Here is the pricing on US East (Ohio) at the time of writing (2021-12-10)
Instance name | On-Demand hourly rate | vCPU | Memory | CPU Model |
---|---|---|---|---|
c5a.large | $0.077 | 2 | 4 GiB | 2nd generation 3.3GHz AMD EPYC 7002 |
t3a.large | $0.0752 | 2 | 8 GiB | 2.5 GHz AMD EPYC 7000 |
Here you can see that t3a
provides more memory at lower cost. T3 instances are burst instances and they have 2 modes Standard and Unlimited which are complicated to explain, if you are interested you can look at here.
What does this affect
- The build jobs will have more memory so they won't fail because of memory hopefully.
- They might run a tad bit slower. (Due to lower clocked cpu)
- They will be a bit cheaper to run.
What I've tried:
I've tried to assign swap space while using the c5a
to stop out-of-memory errors from occuring but I just couldn't manage it.
- Add swap space in gitlab-ci.yaml
- This doesn't work, See https://gitlab.com/autowarefoundation/autoware.auto/AutowareAuto/-/jobs/1872871216#L456 for details
- The reason is that the docker container doesn't support swap.
- Then start the runner instance with swap?

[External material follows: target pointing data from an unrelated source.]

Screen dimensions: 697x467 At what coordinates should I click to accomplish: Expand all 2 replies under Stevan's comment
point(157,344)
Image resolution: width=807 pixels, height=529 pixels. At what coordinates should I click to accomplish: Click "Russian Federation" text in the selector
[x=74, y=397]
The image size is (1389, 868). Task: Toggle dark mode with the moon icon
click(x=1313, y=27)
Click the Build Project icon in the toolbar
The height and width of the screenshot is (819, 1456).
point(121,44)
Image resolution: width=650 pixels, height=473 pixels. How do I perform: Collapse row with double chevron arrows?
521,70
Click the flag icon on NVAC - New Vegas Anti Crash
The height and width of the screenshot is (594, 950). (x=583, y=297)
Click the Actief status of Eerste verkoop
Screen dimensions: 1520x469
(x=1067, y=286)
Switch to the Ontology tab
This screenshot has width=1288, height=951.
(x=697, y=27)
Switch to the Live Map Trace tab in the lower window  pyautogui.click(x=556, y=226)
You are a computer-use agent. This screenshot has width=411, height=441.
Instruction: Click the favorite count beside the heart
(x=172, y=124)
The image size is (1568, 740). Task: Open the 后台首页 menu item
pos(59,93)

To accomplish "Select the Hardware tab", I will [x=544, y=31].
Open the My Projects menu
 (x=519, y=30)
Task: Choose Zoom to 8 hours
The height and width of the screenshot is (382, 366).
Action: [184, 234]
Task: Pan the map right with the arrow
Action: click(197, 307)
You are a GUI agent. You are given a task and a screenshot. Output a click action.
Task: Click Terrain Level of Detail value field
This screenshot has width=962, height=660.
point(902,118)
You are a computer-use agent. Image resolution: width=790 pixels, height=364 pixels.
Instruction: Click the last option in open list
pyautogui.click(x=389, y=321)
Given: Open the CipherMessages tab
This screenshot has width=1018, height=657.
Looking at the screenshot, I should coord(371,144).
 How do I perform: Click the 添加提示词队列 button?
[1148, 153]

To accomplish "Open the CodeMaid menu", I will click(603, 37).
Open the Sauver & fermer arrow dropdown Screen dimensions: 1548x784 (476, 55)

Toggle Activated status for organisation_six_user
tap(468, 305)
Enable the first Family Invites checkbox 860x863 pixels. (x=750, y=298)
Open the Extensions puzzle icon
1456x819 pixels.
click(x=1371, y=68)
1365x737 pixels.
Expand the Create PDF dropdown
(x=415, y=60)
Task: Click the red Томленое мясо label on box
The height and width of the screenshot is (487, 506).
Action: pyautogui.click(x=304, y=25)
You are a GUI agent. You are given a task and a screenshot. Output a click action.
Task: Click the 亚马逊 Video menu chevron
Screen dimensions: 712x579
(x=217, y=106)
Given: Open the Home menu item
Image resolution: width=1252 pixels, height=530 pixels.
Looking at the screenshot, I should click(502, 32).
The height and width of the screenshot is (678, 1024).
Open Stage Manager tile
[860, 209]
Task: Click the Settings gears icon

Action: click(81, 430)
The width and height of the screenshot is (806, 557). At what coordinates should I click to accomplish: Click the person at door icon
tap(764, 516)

- Gitlab runners we use (that use AWS for scaling) run with deprecated docker-machine
- docker-machine has very little flexibility while running new instances, here are the options it allows one to use and even finding these was hard because documentation is also not maintained, all over the place :p
- There is a large issue on Gitlab to look for an alternative for this large scale problem: gitlab-org/gitlab-runner#3877
- Gitlab runners we use (that use AWS for scaling) run with deprecated docker-machine
Results
So let's see how this affects our pipeline.
I had this job that was failing on
c5a.large
:
https://gitlab.com/autowarefoundation/autoware.auto/AutowareAuto/-/jobs/1872454330#L7500
with this error: cc: fatal error: Killed signal terminated program cc1
and 1 package failed: parking_planner
(that package normally builds fine)
Now I've switched to the t3a.large
instance with 2x memory.
https://gitlab.com/autowarefoundation/autoware.auto/AutowareAuto/-/jobs/1873258031#L11280 in this job, I've added a line that will print memory information every 3 seconds while the Autoware.Auto is building.
There you can see that it is using a lot of memory, free memory dropping to ~118MB at certain points (from total 7882MB). It used to be much worse with previous 4GB memory.
Related issues:
-
#1210 (closed)
- @frederik.beaujean: I suspect the compiler runs out of memory.
-
#1332 (closed)
- @maximeclement: This error apparently occurs because the system runs out of memory.